Work required: In the records below, find every line with the word "beside" and copy it.

--- Source records Enclosed Below ---

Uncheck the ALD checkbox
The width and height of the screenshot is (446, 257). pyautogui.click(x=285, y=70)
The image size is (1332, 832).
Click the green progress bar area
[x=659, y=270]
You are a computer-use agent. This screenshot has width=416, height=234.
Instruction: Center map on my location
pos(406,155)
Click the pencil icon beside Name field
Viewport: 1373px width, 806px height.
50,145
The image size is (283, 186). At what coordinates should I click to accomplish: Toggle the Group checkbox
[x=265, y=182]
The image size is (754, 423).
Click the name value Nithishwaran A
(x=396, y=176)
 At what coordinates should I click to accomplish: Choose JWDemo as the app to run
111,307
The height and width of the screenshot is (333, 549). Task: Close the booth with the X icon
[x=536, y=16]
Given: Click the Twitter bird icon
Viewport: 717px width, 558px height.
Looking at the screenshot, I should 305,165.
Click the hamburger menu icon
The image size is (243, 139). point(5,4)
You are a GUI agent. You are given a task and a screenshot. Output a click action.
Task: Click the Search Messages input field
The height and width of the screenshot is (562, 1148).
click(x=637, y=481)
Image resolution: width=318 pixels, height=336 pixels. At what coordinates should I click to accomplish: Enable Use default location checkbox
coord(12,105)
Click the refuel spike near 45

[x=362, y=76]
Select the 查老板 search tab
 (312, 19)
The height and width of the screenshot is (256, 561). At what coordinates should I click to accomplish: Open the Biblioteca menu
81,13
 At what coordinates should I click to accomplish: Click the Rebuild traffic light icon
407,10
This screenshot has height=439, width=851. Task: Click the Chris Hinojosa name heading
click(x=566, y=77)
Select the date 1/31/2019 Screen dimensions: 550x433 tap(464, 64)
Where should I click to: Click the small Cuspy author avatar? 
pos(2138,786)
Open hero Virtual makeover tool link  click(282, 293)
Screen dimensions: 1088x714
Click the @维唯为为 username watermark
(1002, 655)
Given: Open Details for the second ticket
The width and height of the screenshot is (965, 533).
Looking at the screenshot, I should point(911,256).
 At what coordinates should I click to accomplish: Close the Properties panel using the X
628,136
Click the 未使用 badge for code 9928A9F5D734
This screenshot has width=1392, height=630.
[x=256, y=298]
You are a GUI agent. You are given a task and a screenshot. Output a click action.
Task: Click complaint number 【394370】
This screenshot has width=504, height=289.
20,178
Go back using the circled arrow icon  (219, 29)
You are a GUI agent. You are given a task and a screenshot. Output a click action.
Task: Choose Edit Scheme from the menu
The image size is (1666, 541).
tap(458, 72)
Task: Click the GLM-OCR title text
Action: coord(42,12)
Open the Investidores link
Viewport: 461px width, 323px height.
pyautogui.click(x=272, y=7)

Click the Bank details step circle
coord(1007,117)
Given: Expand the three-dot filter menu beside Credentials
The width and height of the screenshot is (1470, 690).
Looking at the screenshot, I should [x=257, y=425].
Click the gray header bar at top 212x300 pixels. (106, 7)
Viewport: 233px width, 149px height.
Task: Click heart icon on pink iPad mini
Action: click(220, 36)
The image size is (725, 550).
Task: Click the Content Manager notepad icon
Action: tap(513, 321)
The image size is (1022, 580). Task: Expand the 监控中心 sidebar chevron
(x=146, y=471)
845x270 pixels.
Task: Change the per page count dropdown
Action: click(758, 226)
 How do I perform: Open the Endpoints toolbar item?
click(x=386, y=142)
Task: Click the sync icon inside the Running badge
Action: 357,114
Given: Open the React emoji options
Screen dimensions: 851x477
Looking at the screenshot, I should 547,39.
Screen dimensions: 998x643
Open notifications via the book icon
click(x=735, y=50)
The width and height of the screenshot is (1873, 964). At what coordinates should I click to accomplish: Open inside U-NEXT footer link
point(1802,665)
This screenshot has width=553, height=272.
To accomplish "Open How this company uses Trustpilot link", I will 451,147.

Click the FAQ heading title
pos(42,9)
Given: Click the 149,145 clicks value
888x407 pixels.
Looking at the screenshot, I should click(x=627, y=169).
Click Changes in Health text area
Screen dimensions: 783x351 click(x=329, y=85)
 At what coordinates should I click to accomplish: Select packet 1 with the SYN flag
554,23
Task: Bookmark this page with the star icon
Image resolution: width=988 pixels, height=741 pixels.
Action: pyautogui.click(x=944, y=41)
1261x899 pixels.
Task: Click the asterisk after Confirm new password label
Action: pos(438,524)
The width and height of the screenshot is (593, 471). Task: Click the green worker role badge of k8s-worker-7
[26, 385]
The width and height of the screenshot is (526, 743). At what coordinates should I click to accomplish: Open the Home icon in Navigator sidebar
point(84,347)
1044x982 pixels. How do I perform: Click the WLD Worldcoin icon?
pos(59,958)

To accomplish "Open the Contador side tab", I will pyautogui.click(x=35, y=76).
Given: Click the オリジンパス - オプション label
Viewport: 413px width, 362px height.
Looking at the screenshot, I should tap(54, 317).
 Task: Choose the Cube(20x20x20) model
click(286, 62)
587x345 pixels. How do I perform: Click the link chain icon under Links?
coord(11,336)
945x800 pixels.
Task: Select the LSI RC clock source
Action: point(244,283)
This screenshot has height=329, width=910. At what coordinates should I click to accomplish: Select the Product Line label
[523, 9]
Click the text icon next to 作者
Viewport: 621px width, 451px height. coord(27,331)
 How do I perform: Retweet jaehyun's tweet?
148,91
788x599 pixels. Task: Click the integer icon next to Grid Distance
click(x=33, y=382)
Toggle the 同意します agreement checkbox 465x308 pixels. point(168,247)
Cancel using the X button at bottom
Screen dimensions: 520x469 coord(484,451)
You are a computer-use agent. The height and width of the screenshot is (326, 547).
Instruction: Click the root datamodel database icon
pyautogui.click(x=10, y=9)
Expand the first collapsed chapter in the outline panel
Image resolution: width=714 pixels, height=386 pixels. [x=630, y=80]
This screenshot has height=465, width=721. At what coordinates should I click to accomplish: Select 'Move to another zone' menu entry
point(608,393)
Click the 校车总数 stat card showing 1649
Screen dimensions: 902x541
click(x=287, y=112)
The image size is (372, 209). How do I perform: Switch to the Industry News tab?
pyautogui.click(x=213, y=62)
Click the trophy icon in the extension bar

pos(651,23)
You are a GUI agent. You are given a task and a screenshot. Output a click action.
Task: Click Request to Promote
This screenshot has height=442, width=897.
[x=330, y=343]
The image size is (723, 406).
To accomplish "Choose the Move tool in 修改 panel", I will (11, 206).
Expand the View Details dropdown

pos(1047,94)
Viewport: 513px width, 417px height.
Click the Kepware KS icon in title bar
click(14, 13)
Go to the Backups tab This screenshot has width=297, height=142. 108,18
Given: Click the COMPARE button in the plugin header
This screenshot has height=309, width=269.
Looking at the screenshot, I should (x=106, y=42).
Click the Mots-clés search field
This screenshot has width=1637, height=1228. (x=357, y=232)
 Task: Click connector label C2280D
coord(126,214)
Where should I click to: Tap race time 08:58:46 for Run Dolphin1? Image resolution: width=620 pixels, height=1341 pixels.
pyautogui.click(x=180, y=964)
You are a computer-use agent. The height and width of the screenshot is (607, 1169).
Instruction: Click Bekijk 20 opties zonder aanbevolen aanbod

--- End of Enclosed Source records ---

Response area:
Click the pencil icon beside Name field
Given: Expand the three-dot filter menu beside Credentials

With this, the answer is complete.